Produce as output only the lines below starting at the line with "Task: Click the right-arrow" and continuing through the line with "You are a computer-use agent. Screen dimensions: 902x719", each one exactly as written.

Input:
=====

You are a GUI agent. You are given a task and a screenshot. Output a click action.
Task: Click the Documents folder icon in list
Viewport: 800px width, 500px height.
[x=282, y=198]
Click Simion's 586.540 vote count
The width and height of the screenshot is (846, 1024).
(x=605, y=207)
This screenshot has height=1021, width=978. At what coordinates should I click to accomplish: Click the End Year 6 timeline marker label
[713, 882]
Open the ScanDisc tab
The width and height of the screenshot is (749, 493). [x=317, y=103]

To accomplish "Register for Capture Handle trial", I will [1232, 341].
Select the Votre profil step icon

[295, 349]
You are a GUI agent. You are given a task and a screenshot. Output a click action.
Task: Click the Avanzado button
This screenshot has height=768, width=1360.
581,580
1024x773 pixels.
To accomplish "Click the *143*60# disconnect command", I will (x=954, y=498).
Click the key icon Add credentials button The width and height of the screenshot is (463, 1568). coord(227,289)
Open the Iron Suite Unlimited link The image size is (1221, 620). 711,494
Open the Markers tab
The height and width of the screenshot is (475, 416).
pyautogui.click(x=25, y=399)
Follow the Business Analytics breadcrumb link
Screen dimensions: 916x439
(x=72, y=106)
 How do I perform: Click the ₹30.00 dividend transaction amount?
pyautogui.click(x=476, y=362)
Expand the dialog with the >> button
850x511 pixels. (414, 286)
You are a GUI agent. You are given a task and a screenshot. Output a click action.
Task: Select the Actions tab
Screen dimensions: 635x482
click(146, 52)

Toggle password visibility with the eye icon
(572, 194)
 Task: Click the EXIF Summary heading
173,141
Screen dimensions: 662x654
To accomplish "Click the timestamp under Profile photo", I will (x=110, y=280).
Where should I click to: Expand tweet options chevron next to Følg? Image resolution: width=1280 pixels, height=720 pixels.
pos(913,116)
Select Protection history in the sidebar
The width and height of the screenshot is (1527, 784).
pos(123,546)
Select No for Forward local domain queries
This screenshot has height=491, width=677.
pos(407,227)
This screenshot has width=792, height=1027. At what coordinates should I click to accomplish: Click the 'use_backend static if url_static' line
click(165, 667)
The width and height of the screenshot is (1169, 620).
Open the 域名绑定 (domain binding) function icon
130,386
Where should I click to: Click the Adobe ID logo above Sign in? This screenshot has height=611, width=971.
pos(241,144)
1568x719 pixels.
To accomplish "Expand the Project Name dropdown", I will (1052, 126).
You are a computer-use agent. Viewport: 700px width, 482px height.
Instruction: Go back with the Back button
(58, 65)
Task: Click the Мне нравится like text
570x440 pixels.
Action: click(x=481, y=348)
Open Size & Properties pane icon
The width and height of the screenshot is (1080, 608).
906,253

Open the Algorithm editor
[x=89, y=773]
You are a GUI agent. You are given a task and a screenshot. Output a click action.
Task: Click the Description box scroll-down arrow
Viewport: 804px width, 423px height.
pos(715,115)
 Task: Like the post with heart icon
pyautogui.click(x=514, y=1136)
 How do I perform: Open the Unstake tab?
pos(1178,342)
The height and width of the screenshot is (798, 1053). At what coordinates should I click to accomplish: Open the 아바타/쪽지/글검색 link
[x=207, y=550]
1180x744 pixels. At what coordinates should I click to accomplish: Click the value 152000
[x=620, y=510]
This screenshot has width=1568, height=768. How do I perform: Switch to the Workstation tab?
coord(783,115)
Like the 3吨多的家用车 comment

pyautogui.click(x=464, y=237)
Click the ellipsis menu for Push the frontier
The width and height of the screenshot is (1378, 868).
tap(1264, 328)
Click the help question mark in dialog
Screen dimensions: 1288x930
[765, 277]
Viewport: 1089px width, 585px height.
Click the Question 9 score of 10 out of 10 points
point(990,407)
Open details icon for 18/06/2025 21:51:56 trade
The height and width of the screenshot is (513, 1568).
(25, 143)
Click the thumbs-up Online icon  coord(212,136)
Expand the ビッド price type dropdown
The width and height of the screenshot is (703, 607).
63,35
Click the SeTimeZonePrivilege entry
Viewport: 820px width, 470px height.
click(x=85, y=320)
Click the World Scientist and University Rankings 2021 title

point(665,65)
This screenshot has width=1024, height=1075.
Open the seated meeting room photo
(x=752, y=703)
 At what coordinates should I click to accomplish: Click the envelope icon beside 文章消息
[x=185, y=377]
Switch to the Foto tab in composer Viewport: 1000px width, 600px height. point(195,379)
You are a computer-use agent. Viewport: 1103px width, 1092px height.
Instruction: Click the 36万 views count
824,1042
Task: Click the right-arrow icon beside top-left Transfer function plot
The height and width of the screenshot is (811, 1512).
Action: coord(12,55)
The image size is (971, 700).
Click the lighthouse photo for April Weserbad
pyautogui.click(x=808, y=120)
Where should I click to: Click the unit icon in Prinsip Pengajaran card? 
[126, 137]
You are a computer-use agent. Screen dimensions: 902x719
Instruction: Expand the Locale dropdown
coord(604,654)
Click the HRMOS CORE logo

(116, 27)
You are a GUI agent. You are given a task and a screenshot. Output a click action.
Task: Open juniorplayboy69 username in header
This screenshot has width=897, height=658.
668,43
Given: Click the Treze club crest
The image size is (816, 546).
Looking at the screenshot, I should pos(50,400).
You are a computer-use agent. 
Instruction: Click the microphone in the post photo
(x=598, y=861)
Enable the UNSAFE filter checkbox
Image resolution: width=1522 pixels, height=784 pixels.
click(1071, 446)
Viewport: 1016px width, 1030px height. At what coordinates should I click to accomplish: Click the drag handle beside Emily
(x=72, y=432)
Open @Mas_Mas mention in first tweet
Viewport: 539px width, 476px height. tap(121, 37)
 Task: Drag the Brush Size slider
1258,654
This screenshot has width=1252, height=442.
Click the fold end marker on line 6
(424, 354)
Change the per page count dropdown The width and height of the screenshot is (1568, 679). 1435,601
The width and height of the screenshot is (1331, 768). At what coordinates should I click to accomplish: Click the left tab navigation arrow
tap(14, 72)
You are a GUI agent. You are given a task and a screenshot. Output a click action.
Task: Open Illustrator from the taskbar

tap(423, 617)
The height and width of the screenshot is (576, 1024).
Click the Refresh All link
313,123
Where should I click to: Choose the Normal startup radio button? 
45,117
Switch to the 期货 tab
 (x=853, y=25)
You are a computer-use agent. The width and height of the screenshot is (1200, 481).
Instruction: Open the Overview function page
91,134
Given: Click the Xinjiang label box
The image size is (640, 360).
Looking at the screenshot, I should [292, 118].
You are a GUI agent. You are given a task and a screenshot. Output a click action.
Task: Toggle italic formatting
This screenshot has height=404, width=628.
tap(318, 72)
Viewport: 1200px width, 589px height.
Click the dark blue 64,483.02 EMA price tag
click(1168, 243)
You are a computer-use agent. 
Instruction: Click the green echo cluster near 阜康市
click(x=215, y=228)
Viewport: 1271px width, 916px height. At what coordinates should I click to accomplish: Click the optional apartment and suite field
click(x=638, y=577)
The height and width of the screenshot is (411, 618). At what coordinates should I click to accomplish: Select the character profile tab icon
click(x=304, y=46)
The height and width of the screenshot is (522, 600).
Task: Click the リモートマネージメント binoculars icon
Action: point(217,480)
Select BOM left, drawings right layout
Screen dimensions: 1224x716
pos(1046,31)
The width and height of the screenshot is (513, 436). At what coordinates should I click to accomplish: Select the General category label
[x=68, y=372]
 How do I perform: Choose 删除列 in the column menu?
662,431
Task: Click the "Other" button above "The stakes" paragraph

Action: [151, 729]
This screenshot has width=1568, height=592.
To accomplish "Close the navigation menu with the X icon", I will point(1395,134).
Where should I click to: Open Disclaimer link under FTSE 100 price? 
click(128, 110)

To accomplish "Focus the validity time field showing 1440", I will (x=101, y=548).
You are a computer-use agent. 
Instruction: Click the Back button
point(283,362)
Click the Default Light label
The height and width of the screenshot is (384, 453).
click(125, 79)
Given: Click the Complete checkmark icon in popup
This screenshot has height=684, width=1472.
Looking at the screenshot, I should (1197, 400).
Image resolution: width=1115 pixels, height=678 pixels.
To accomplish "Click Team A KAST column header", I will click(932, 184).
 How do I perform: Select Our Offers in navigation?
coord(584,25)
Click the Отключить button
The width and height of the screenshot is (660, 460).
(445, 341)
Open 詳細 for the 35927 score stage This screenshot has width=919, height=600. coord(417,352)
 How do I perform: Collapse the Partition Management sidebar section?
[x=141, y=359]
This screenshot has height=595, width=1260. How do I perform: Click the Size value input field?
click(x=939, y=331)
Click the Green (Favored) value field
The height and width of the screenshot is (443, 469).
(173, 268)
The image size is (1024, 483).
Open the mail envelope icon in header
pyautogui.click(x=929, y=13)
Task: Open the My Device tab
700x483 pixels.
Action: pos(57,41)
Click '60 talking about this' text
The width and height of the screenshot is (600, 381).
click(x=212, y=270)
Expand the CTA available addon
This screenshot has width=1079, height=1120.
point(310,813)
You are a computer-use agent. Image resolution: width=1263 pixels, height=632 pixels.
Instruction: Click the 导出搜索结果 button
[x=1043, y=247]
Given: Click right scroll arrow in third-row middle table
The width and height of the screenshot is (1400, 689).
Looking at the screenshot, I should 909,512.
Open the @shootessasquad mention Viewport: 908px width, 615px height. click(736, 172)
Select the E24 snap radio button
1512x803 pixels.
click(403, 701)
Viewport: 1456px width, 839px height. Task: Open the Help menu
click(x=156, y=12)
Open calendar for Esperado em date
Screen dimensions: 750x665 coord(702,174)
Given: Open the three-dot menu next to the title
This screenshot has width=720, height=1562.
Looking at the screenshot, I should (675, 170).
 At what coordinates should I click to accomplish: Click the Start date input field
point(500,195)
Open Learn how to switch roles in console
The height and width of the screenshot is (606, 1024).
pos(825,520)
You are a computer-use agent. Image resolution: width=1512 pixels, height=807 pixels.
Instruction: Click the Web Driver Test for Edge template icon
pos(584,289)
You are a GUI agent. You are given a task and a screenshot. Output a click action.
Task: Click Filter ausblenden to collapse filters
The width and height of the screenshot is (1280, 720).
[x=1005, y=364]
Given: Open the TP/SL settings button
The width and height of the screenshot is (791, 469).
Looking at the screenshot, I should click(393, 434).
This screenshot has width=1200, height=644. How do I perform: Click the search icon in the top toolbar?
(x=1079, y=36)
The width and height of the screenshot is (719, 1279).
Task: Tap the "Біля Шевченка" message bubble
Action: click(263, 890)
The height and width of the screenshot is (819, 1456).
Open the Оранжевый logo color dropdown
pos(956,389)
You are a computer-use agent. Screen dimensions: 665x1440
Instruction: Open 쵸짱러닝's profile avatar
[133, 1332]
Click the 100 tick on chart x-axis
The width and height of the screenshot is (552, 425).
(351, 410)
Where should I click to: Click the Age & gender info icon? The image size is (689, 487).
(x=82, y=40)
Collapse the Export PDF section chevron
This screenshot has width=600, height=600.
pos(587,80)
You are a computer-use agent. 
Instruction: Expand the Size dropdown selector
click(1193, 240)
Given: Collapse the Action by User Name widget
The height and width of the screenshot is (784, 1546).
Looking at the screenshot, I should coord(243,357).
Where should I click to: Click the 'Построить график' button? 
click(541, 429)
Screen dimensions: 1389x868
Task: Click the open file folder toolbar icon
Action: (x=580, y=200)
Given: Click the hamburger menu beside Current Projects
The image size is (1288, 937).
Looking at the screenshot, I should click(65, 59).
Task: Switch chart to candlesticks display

=====

Output of the task:
Task: Click the right-arrow icon beside top-left Transfer function plot
The height and width of the screenshot is (811, 1512).
Action: coord(12,55)
The image size is (971, 700).
Click the lighthouse photo for April Weserbad
pyautogui.click(x=808, y=120)
Where should I click to: Click the unit icon in Prinsip Pengajaran card? 
[126, 137]
You are a computer-use agent. Screen dimensions: 902x719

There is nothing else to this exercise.